Consider the system of infinite series \begin{align} &F=x+\frac{y^{3^2}}{3}+\frac{x^{3^5}}{3^2}+\frac{y^{3^7}}{3^3}+\frac{x^{3^{10}}}{3^4}+\frac{y^{3^{12}}}{3^5}+\cdots=0 \\ &G=y+\frac{x^{3^3}}{3}+\frac{y^{3^5}}{3^2}+\frac{x^{3^{8}}}{3^3}+\frac{y^{3^{10}}}{3^4}+\frac{y^{3^{13}}}{3^5}+\cdots=0. \end{align}
I want to approximate its zeros using Newton-Raphson process/ any other method.
Since the above system consists of infinite series, we don't have technique unless we truncate the system. I am considering the following truncated system \begin{align} &F(x,y)=x+\frac{y^{3^2}}{3}+\frac{x^{3^5}}{3^2}+\frac{y^{3^7}}{3^3}+\frac{x^{3^{10}}}{3^4}=0 \\ &G(x,y)=y+\frac{x^{3^3}}{3}+\frac{y^{3^5}}{3^2}+\frac{x^{3^{8}}}{3^3}+\frac{y^{3^{10}}}{3^4}=0. \end{align}
This one I am going to try at first.
Now in my previous post, I have asked to solve the following system \begin{align} &f(x,y)=x+\frac{y^{2^2}}{2}+\frac{x^{2^5}}{2^2}+\frac{y^{2^7}}{2^3}=0 \\ &g(x,y)=y+\frac{x^{2^3}}{2}+\frac{y^{2^5}}{2^2}+\frac{x^{2^8}}{2^3}=0. \end{align} The Sage code, given by the use @dan_fulea, was
IR = RealField(150)
var('x,y');
f = x + y^4/2 + x^32/4 + y^128/8
g = y + x^4/2 + y^32/4 + x^256/8
a, b = IR(-1), IR(-1)
J = matrix(2, 2, [diff(f, x), diff(f, y), diff(g, x), diff(g, y)])

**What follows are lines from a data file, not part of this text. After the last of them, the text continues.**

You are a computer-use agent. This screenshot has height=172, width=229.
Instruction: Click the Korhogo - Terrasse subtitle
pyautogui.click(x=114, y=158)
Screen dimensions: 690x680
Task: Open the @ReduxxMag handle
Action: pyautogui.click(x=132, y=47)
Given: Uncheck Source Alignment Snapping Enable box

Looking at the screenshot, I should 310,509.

v = vector(IR, 2, [IR(a), IR(b)])
for k in range(9):
a, b = v[0], v[1]
fv, gv = f.subs({x : a, y : b}), g.subs({x : a, y : b})

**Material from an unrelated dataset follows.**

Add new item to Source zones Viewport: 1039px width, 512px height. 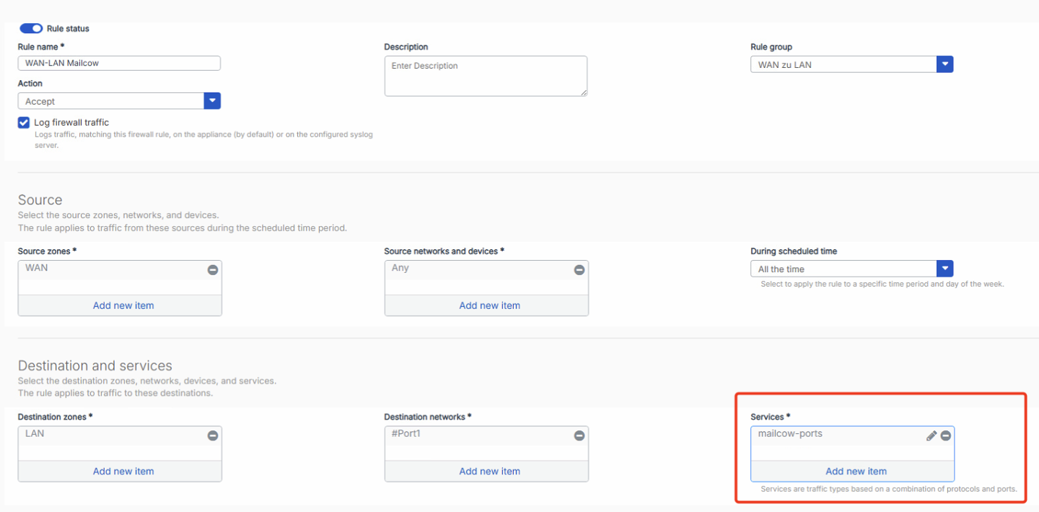(x=123, y=305)
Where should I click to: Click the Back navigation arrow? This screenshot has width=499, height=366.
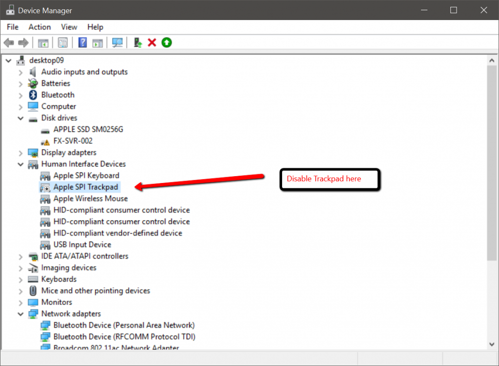pos(8,42)
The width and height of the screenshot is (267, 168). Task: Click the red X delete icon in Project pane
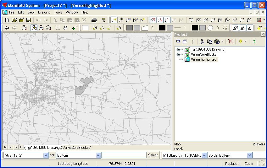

print(f'x{k} = {a}\ny{k} = {b}')
print(f'f(x{k}, y{k}) = {fv}\ng(x{k}, y{k}) = {gv}\n')
v = v - J.subs({x : a, y : b}).inverse() * vector(IR, 2, [fv, gv])

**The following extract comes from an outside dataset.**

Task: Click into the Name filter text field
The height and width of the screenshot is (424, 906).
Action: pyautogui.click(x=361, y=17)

Using the initial guess $(-1,-1)$, the N-R process converges at $8$th iteration.
Unfortunately the same code seems to be inefficient to solve the above truncated system $$F(x,y)=0=G(x,y).$$ It seems this system is associated with higher degrees and that is why the above code is efficient. It needs modification.
Is there a more efficient computer code to solve the above truncated system system in N-R method or other numerical methods ?
Thanks